Instrucciones y requisitos: Filtra las filas que aparecen a continuación y copia cada línea que contenga la palabra "Instruction".

[Listado de datos]

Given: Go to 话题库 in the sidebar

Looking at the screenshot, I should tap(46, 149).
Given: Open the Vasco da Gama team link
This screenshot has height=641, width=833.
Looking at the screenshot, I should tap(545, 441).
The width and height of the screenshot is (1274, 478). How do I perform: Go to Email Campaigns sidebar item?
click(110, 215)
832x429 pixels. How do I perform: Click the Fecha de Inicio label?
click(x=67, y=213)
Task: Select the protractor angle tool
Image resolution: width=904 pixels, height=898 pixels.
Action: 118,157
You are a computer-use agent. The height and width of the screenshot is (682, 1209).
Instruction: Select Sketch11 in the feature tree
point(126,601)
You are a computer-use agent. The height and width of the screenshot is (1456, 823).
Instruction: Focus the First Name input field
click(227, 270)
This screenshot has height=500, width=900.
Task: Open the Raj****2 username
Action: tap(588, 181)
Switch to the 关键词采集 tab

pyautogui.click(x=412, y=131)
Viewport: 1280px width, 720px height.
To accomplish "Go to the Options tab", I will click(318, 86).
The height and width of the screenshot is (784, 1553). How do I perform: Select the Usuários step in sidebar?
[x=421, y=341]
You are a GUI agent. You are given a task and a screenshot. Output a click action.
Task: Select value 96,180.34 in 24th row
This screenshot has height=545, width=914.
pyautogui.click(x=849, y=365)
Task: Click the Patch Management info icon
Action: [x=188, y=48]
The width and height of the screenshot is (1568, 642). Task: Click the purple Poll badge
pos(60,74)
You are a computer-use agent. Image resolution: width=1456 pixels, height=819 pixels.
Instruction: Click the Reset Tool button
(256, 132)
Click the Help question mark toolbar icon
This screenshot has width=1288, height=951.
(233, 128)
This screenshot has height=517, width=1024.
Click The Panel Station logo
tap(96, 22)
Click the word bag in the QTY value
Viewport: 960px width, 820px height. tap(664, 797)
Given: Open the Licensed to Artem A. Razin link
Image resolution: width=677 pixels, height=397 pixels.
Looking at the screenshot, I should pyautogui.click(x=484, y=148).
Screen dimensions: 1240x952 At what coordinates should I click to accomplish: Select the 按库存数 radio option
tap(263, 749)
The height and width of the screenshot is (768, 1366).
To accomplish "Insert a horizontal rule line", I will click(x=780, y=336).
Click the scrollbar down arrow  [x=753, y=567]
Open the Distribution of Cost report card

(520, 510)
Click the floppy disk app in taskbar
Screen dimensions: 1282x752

Solución del problema:
Instruction: Select Sketch11 in the feature tree
Instruction: Focus the First Name input field
Instruction: Click the Reset Tool button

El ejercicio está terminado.